Copy every record exactly, with nothing left out.

[Saved entries]
=== Begin Enclosure ===

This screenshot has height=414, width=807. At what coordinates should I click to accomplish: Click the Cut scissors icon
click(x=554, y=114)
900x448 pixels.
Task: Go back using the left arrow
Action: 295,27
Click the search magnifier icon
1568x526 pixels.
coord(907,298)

=== End Enclosure ===

#### Written answer:
This screenshot has height=414, width=807. At what coordinates should I click to accomplish: Click the Cut scissors icon
click(x=554, y=114)
900x448 pixels.
Task: Go back using the left arrow
Action: 295,27
Click the search magnifier icon
1568x526 pixels.
coord(907,298)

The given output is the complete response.